Par 1 Maryla Jonas, who made her Philadelphia debut last night in a recital sponsored by the Philadelphia Forum at the Academy of Music, is a distinctive artist.
Par 2 Reports from New York about the amazing qualities of this pupil of Paderewski were in no way exaggerated. As soon as Mme Jonas had played the opening Handel "Passacaglia," one realized that here was a musician of no mean order. Immediately she established an impression of authority, of technical balance and of musicality which are not everyday experience.
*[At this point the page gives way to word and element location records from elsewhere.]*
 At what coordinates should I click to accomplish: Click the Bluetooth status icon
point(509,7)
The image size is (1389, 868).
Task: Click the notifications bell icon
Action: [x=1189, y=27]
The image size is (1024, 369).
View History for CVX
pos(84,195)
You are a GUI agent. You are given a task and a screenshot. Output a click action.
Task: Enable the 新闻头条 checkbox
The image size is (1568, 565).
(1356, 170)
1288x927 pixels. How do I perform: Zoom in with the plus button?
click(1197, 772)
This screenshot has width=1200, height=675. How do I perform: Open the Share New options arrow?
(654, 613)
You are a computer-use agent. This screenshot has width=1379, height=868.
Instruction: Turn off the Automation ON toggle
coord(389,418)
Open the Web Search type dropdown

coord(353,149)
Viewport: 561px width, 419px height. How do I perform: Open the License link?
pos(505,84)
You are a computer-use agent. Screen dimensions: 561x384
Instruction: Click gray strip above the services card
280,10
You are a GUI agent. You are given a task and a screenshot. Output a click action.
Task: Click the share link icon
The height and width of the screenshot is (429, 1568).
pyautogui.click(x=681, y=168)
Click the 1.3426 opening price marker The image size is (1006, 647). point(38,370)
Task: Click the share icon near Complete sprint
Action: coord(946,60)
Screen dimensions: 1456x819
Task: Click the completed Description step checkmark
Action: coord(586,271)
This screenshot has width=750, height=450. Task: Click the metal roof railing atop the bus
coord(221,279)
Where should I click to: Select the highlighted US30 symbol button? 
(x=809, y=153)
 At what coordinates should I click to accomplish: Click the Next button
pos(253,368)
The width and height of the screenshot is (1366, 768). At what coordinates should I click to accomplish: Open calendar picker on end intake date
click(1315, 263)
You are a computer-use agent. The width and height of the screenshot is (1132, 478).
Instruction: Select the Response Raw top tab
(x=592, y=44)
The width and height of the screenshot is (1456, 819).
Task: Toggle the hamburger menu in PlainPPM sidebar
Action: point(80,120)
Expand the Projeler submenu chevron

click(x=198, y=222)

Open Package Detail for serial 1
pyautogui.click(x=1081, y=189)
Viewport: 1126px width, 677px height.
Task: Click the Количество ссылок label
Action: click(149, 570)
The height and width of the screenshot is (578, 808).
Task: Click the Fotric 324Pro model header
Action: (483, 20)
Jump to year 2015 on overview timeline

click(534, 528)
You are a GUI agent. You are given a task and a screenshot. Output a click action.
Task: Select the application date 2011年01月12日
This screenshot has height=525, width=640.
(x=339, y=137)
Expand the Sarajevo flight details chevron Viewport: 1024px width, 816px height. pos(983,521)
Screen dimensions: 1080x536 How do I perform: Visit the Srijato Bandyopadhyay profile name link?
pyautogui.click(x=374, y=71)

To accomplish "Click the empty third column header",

Par 3 Mme Jonas followed the Handel with Wilhelm Friedrich Bach's "Capriccio," and then skipping the programmed Haydn "Variations" (for reasons not explained), played the Beethoven "Sonata No. 2, Opus 31." These pieces were all presented with a serenity and a detachment that were in the great style; an aura of nobility pervaded them. True enough, the Beethoven sounded a little dull; in fact, the only dull spot on the exacting program.
Par 4 With Mme. Jonas' first encore, the Schubert "Waltzes," it became immediately evident that here was a great interpreter of the romantic school. Nor were we, with this in mind, in any way disappointed with the superb playing of the various Chopin pieces: the second posthumous "Nocturne in C sharp minor"; the B flat Major and C Minor [line missing in my source] Minor," and the "Polonaise, Opus 44."
Par 5 We started this review by saying that Mme. Jonas was a distinctive artist; indeed she is an individualist. In an era when rigidity and adherence to what is on the printed page have been carried to extremes, this woman dares, and dares as a great and assured artist, to be herself, to indulge in a rubato which is the acme of artistic expression, to employ a pianissimo, the like of whose clarity and carrying power would be hard to duplicate. Too many musicians give one the impression they do not care for music. This is not the case with Mme. Jonas.
Par 6 The Prokofieff First Sonata, Opus 1, gave the artist a chance to display her breath-taking technique, the massive quality of her tone when she so desires.
Par 7 The audience was large and very demonstrative, realizing that it was listening to a pianist of quite extraordinary endowments.